How banking as a service unlocks opportunity for the banking sector

As banking as a service (BaaS) nears mainstream adoption, there is a significant opportunity for banks to join the BaaS ecosystem, develop new relationships with fintech firms and create new revenue streams for themselves at the same time.

Amit Dua, president, SunTec

The mobile industry is one sector where we will see BaaS become readily adopted by mobile providers, fintech firms and banks. Smartphones — there are about 6.6 billion globally — have given people access to instant communication, and the financial services industry is beginning to understand that by offering smartphone users BaaS, they can facilitate day-to-day living and help families and businesses financially plan for everything from long-term goals to unexpected emergencies.

Most mobile operators around the world offer the ability to make payments via phones but they don’t offer access to banking. Nearly 1.2 billion people worldwide want access to savings accounts and insurance, for example, both of which BaaS can enable.

BaaS, while in its early stage of evolution, is fast becoming part of our day-to-day lives. As consumers, we are used to using apps such as Uber for frictionless transactions. We moved from cash to card and now to digital payments with relative ease, and our spending has probably increased as a result. Overall, all the players in the BaaS system will benefit — the banking provider, the technology company with a banking license, the charter or fintech, and the end consumer.

BaaS benefits far outweigh short-term challenges

The business of banking is moving out of the exclusive realm of banks and into a comprehensive ecosystem to bring personalized, customer-centric offerings to market faster. BaaS can enable banks to reach more customers, bring up their economies of scale and drive down costs. Accessing the data captured via BaaS leads to more personalized services and better customer relationship management and retention.

As BaaS becomes more mainstream, regulators have noticed. Neobanks and fintech firms are providing a seamless digital banking experience, and they need a bank to offer cards, lending, money transfers and other banking services. Fintechs also have limited experience with compliance processes. A BaaS model, therefore, becomes critical in a highly regulated and competitive market. Banks have responded by enabling fintech firms and neobanks to have a bank’s resources and infrastructure to expand their offerings while lowering operating costs.

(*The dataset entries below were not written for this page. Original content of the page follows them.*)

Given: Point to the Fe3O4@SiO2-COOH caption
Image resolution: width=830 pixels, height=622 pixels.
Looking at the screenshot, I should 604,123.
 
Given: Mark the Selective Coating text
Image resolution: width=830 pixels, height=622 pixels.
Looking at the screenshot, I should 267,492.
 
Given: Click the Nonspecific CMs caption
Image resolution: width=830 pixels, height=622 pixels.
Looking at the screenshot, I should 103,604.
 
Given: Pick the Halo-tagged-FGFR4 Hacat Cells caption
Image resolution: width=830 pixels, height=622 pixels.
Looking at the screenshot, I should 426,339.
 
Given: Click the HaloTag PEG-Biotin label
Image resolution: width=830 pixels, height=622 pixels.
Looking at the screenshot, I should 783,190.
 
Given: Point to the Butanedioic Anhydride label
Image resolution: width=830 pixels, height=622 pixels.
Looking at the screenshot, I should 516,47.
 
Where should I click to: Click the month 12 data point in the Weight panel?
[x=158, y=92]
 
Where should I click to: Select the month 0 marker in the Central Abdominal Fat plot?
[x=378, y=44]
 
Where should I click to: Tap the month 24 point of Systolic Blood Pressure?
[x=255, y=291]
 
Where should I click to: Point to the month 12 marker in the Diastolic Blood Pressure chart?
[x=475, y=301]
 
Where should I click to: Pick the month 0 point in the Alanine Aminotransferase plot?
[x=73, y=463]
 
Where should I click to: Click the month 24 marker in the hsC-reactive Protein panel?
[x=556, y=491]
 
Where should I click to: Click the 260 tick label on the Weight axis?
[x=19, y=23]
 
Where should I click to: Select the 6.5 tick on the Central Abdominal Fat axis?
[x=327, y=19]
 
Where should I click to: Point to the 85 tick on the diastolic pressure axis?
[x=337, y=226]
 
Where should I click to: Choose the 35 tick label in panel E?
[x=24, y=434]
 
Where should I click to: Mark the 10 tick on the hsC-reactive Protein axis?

In addition, banking services offered through APIs increase the risk of cyberattacks and security breaches if not carefully managed. Technical and operational constraints, like legacy infrastructure, can delay implementations and may require costly manual processes to overcome the limitations. Banks can align their business models and reduce risks by partnering with an experienced fintech that offers a secure digital layer that integrates seamlessly with multiple systems and offers end-to-end connection of business data.

BaaS is developing globally

BaaS is in its infancy, but adoption is growing. In the U.S. — where it is more challenging to receive a banking license than it is in Europe — BaaS providers are emerging.

Meanwhile, in Indonesia, an enterprise software supplier that provides software for managing gyms must also allow the management of memberships, heavy machinery or equipment, and payment processing. The gym chain, along with a licensed bank, becomes a BaaS provider — another example of BaaS being employed by commercial enterprises.

Customer expectations have changed: they want contextual, hyper-personalized, integrated banking experiences and on-demand access to banking. BaaS presents a new opportunity for financial institutions to acquire customers at lower cost, reach new customer demographics, grow revenues and deliver customer satisfaction.

Amit Dua is the president of SunTec Business Solutions where he leads sales, business development, client engagement, alliances and industry solutions.